Huddly, a Norway-based startup that sells a camera targeting remote company meetings (or huddles) and is building out what it describes as a “computer-vision” platform to help managers glean better data from those meetings, has raised $10 million in Series B funding. It brings total raised to $20 million, not including a $3 million research grant.
The company’s first hardware and software product, dubbed Huddly Go, which I understand is also now manufactured in Norway after being brought back from China, offers various video collaboration-friendly features, such as 16 megapixels, an ultra-wide lens, dynamic light optimisation, and ‘smart’ zoom.
“Short term there is an enormous opportunity for a better camera that simply works,” Thomas C. Holst, CEO of Huddly, tells me. “Today, most cameras don’t see enough of the scene. A camera that doesn’t see all of the people in a huddle room is hardly useful. We solve that problem. Sometimes you may not want to see the entire space and want to move directly to an area of interest whether it is people or objects. Huddly can do that with a combination of a very dense image sensor and digital pan-tilt-zoom”.

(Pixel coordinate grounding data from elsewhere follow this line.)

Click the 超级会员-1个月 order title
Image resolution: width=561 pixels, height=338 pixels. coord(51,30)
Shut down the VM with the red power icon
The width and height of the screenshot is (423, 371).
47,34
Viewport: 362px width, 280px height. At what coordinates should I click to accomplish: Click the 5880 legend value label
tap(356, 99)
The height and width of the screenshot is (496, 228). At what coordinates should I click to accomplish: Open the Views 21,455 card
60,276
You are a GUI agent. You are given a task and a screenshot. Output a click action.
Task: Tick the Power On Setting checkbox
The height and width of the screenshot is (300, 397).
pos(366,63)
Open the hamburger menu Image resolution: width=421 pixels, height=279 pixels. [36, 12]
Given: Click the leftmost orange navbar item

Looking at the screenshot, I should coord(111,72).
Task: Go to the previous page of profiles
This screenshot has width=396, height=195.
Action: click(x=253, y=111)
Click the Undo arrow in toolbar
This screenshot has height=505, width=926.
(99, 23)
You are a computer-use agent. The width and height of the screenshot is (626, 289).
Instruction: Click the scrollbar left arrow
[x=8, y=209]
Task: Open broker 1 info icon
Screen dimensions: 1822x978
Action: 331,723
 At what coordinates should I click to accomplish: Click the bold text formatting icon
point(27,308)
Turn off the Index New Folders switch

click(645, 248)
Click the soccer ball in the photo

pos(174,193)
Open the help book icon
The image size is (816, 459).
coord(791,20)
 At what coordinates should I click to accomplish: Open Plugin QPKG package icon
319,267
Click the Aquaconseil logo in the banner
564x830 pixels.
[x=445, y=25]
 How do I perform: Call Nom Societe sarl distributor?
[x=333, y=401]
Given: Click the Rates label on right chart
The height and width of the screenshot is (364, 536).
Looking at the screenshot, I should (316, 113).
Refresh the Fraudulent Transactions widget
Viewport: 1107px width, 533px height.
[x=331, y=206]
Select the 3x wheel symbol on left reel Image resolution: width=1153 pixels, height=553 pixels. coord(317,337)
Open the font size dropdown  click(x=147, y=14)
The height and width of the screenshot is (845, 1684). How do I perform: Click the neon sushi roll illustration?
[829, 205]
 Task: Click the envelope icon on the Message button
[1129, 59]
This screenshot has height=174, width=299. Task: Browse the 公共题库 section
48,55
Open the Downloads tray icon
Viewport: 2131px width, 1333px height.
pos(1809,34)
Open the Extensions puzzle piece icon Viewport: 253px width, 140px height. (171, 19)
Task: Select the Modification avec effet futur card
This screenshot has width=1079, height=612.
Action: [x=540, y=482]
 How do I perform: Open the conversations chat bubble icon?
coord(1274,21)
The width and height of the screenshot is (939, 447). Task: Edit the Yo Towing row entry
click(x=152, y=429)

Huddly says it’s targeting three groups of customer. First are organisations with a distributed workforce who are currently using some form of video collaboration, both at desk or meeting rooms, and who need a more flexible and cost-effective solution to “video-enable their huddle spaces”. Specifically, they may want to expand the use of video meetings outside formal video meeting rooms. The second group are people who use their personal computer or laptop to run group video meetings. Third are companies (think: startups) with a distributed workforce who do daily stand-ups.
Longer term, the Oslo company is building out the computer vision and machine learning capabilities of the Huddly platform, which is designed to help managers get better visual feedback on meetings and the contributions made by team members. Put over-simply, the software can see and understand what is happening in a room (using deep learning algorithms) and even react accordingly. If that all sounds a bit Big Brother-ish, here are some use-cases in Huddly’s own words:
For example, the state of room (is it full? is it well lit?), number of people around (the camera has a 150-degree field of view, so everyone can fit in), people’s engagement levels, how much they talk, what they talk about, objects they show to each other, things they present at meetings etc. All of it constitutes important information executives can use to monitor the state of their meetings and make decisions, and this is where Huddly fits in with the software platform we develop on top of our camera.